» Problem details
Pictures found in the material must be left out, and every line returned as written.

» Material for this exercise
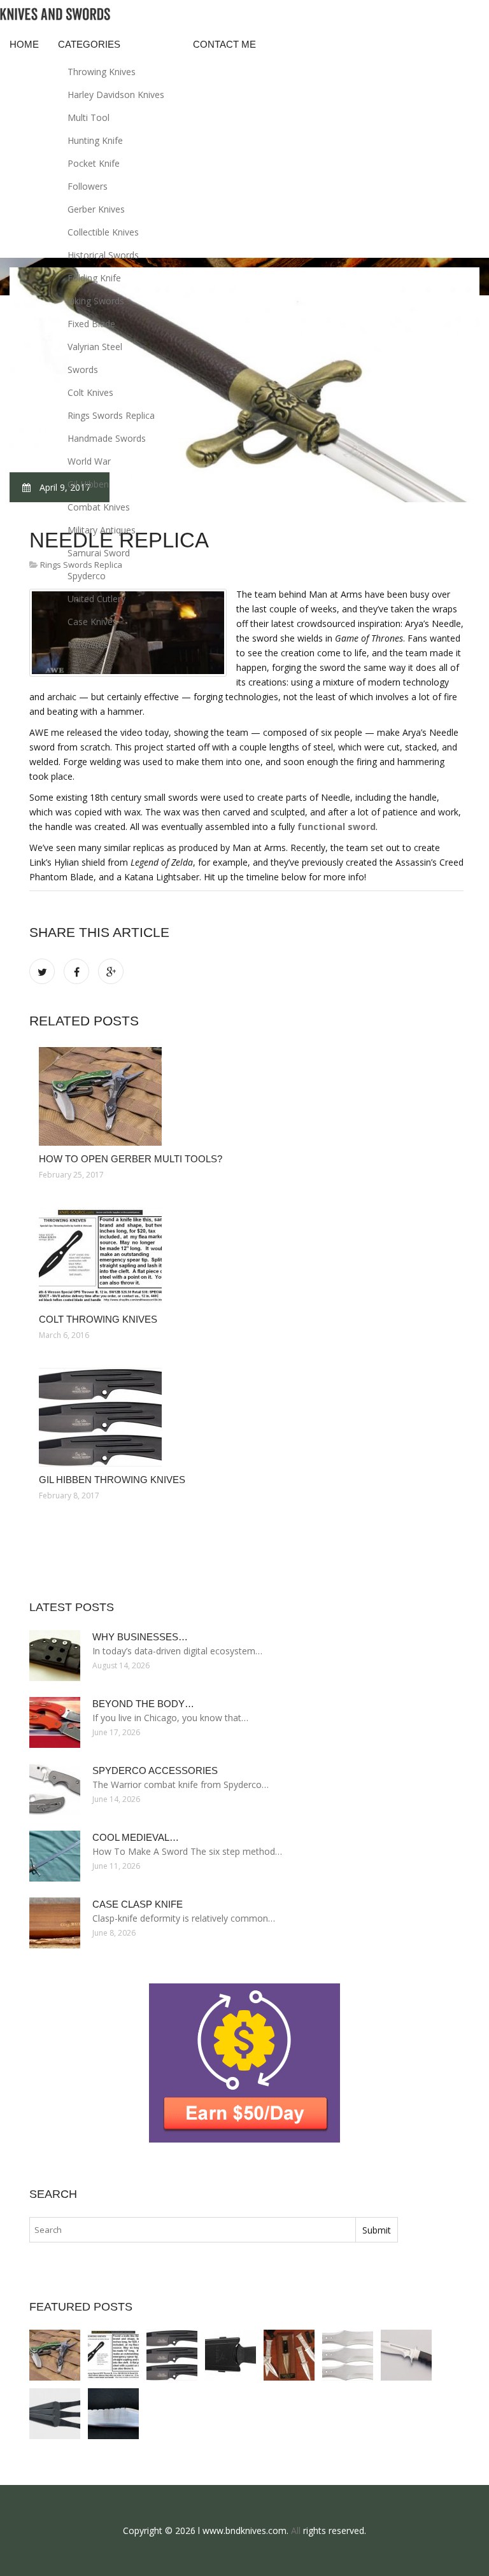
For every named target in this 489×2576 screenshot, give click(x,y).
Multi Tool (88, 117)
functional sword (336, 826)
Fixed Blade (91, 324)
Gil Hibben (88, 484)
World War (89, 461)
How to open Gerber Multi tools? (130, 1158)
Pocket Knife (93, 163)
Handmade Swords (106, 438)
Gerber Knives (96, 209)
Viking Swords (95, 301)
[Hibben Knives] (406, 2355)
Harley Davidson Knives (115, 94)
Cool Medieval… (135, 1837)
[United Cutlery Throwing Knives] (54, 2413)
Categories (89, 44)
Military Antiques (101, 530)
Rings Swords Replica (111, 415)
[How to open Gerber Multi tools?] (246, 1096)
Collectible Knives (103, 232)
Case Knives (92, 622)
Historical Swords (103, 255)
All (296, 2530)
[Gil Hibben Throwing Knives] (246, 1417)
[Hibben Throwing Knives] (347, 2355)
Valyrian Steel (94, 347)
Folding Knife (94, 278)
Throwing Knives (101, 72)
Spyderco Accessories (155, 1770)
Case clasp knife (137, 1904)
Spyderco (86, 576)
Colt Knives (90, 392)
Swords (82, 369)
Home (24, 44)
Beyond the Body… (143, 1703)
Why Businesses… (140, 1636)
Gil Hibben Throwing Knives (112, 1479)
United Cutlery (96, 599)
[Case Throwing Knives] (289, 2355)
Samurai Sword (98, 553)
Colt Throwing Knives (98, 1319)
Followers (87, 186)
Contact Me (224, 44)
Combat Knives (98, 507)
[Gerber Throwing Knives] (230, 2355)
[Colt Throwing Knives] (246, 1256)
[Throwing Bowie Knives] (113, 2413)
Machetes (87, 644)
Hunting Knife (95, 140)
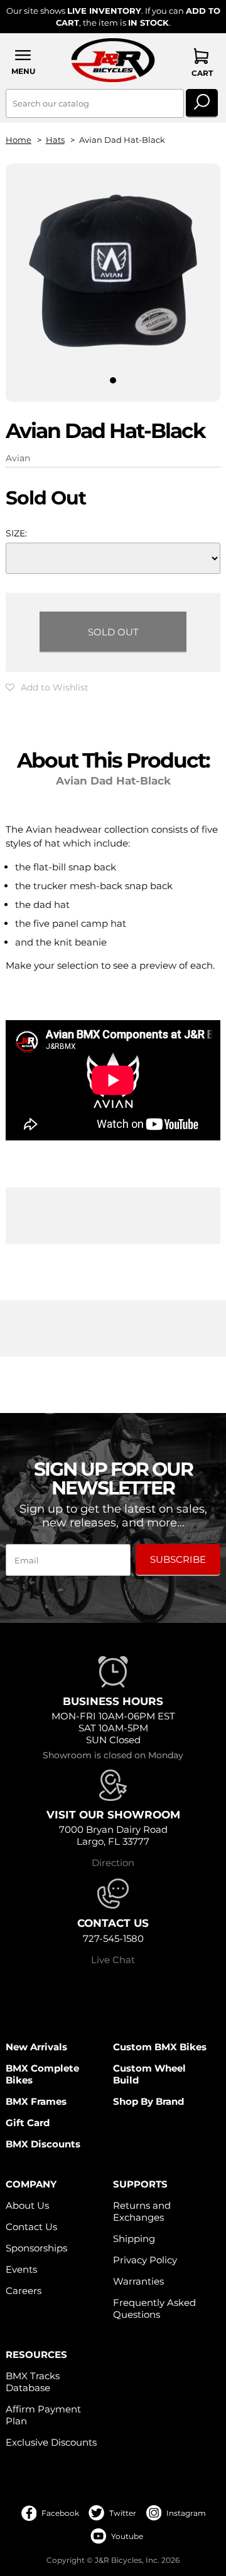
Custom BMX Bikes (160, 2047)
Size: (16, 533)
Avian (18, 458)
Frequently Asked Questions (154, 2308)
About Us (27, 2205)
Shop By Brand (148, 2101)
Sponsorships (36, 2248)
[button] (23, 62)
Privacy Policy (145, 2260)
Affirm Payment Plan (43, 2415)
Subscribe (178, 1559)
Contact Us (31, 2227)
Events (21, 2269)
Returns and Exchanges (142, 2211)
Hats (55, 140)
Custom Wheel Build (149, 2074)
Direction (113, 1863)
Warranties (138, 2281)
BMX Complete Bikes (42, 2074)
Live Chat (113, 1960)
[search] (202, 103)
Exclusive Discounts (51, 2442)
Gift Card (28, 2123)
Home (18, 140)
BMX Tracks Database (33, 2382)
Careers (23, 2291)
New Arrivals (36, 2047)
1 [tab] (113, 380)
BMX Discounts (43, 2144)
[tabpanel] (113, 272)
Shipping (134, 2239)
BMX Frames (36, 2101)
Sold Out (113, 632)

» Solution to this exercise
For every named target in this 489×2576 screenshot, give click(x,y).
Multi Tool (88, 117)
functional sword (336, 826)
Fixed Blade (91, 324)
Gil Hibben (88, 484)
World War (89, 461)
How to open Gerber Multi tools? (130, 1158)
Pocket Knife (93, 163)
Handmade Swords (106, 438)
Gerber Knives (96, 209)
Viking Swords (95, 301)
[Hibben Knives] (406, 2355)
Harley Davidson Knives (115, 94)
Cool Medieval… (135, 1837)
[United Cutlery Throwing Knives] (54, 2413)
Categories (89, 44)
Military Antiques (101, 530)
Rings Swords Replica (111, 415)
[How to open Gerber Multi tools?] (246, 1096)
Collectible Knives (103, 232)
Case Knives (92, 622)
Historical Swords (103, 255)
All (296, 2530)
[Gil Hibben Throwing Knives] (246, 1417)
[Hibben Throwing Knives] (347, 2355)
Valyrian Steel (94, 347)
Folding Knife (94, 278)
Throwing Knives (101, 72)
Spyderco Accessories (155, 1770)
Case clasp knife (137, 1904)
Spyderco (86, 576)
Colt Knives (90, 392)
Swords (82, 369)
Home (24, 44)
Beyond the Body… (143, 1703)
Why Businesses… (140, 1636)
Gil Hibben Throwing Knives (112, 1479)
United Cutlery (96, 599)
[Case Throwing Knives] (289, 2355)
Samurai Sword (98, 553)
Colt Throwing Knives (98, 1319)
Followers (87, 186)
Contact Me (224, 44)
Combat Knives (98, 507)
[Gerber Throwing Knives] (230, 2355)
[Colt Throwing Knives] (246, 1256)
[Throwing Bowie Knives] (113, 2413)
Machetes (87, 644)
Hunting Knife (95, 140)
Custom BMX Bikes (160, 2047)
Size: (16, 533)
Avian (18, 458)
Frequently Asked Questions (154, 2308)
About Us (27, 2205)
Shop By Brand (148, 2101)
Sponsorships (36, 2248)
[button] (23, 62)
Privacy Policy (145, 2260)
Affirm Payment Plan (43, 2415)
Subscribe (178, 1559)
Contact Us (31, 2227)
Events (21, 2269)
Returns and Exchanges (142, 2211)
Hats (55, 140)
Custom Wheel Build (149, 2074)
Direction (113, 1863)
Warranties (138, 2281)
BMX Complete Bikes (42, 2074)
Live Chat (113, 1960)
[search] (202, 103)
Exclusive Discounts (51, 2442)
Gift Card (28, 2123)
Home (18, 140)
BMX Tracks Database (33, 2382)
Careers (23, 2291)
New Arrivals (36, 2047)
1 [tab] (113, 380)
BMX Discounts (43, 2144)
[tabpanel] (113, 272)
Shipping (134, 2239)
BMX Frames (36, 2101)
Sold Out (113, 632)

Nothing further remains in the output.